Le ministre congolais de la Santé, Samuel Roger Kamba, a annoncé l’ouverture progressive de nouveaux centres de soins pour répondre à la saturation des hôpitaux. Plusieurs patients reçoivent déjà des soins intensifs dans des structures provisoires installées dans les zones les plus touchées.
Les États-Unis ont de leur côté annoncé une aide d’urgence de 13 millions de dollars ainsi qu’un renforcement des dispositifs de dépistage sanitaire. Washington évoque également la création de dizaines de centres de traitement supplémentaires afin de soutenir la réponse médicale congolaise.
Une souche du virus particulièrement préoccupante
Cette flambée épidémique inquiète particulièrement les spécialistes car elle est provoquée par la souche Bundibugyo du virus Ebola, contre laquelle aucun vaccin homologué n’est actuellement disponible à grande échelle.
Contrairement à la souche Zaïre, déjà combattue grâce à des vaccins expérimentaux lors des précédentes crises, cette variante complique fortement les stratégies de prévention et de traitement. Les autorités sanitaires craignent notamment une propagation plus difficile à contrôler dans les zones rurales et urbaines densément peuplées.
L’insécurité complique le travail des équipes médicales
La situation sécuritaire rend également la riposte extrêmement difficile.
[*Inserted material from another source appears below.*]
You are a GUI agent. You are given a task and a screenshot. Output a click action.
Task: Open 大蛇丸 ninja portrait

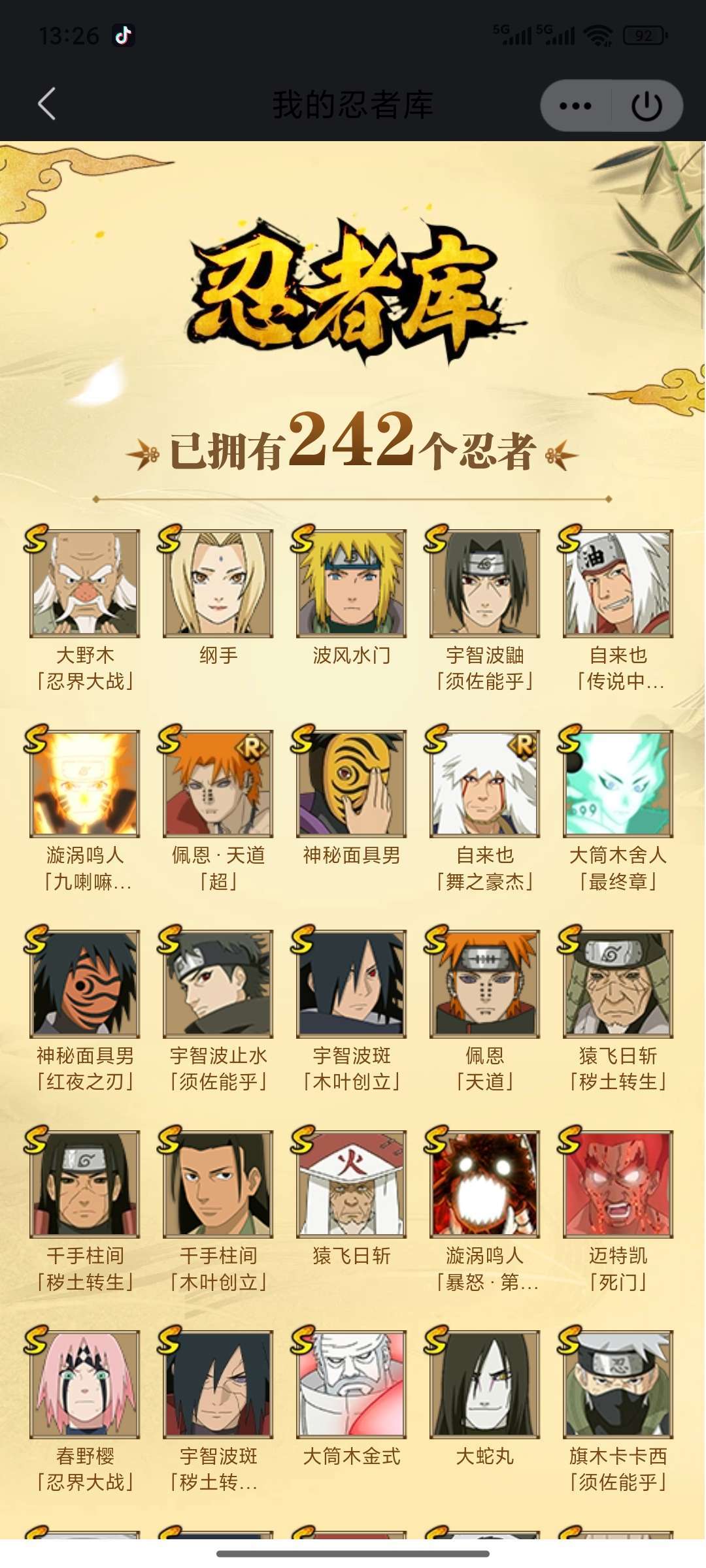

Dans plusieurs localités de l’Ituri et du Nord-Kivu, les équipes médicales travaillent dans des zones marquées par la présence de groupes armés.
Certaines infrastructures sanitaires manquent d’équipements de protection et les opérations de traçage des contacts restent limitées dans les zones instables. Les déplacements massifs de populations aggravent également les risques de contamination.
Le gynécologue et prix Nobel de la paix Denis Mukwege a exhorté les autorités à faciliter l’accès humanitaire dans les zones touchées, notamment via la réouverture de certaines infrastructures stratégiques comme l’aéroport de Goma.
L’Ouganda et les pays voisins en état d’alerte
L’épidémie ne se limite désormais plus aux seules zones rurales. Des cas suspects et confirmés ont été signalés à Goma, ville stratégique située près de la frontière rwandaise.
En Ouganda, les autorités ont confirmé avoir placé plus d’une centaine de personnes en quarantaine après l’apparition de cas liés à des voyageurs venant de RDC. Kampala affirme suivre la situation « heure par heure » et maintenir une coordination étroite avec Kinshasa.
Le président Yoweri Museveni échange régulièrement avec son homologue congolais Félix Tshisekedi afin d’éviter une extension incontrôlée de l’épidémie dans la région des Grands Lacs.
Les conséquences économiques se font déjà sentir
À Gisenyi, ville frontalière voisine de Goma, les commerçants dénoncent déjà les effets des restrictions sanitaires mises en place aux postes-frontières.
Les contrôles renforcés ralentissent fortement les échanges commerciaux et compliquent le transport des marchandises entre la RDC et ses voisins. Plusieurs commerçants affirment devoir désormais passer par des intermédiaires pour acheminer leurs produits, réduisant considérablement leurs revenus.
Une crise appelée à durer
Alors que l’Afrique centrale garde encore en mémoire la grande épidémie d’Ebola de 2018-2020, qui avait causé près de 2 300 morts en RDC, les autorités sanitaires redoutent désormais une crise prolongée.
Entre urgence médicale, tensions sécuritaires et impacts économiques régionaux, la nouvelle flambée épidémique pourrait devenir l’un des plus grands défis sanitaires du continent en 2026. L’OMS estime déjà que la mobilisation internationale devra être maintenue sur plusieurs mois pour éviter une catastrophe humanitaire plus large.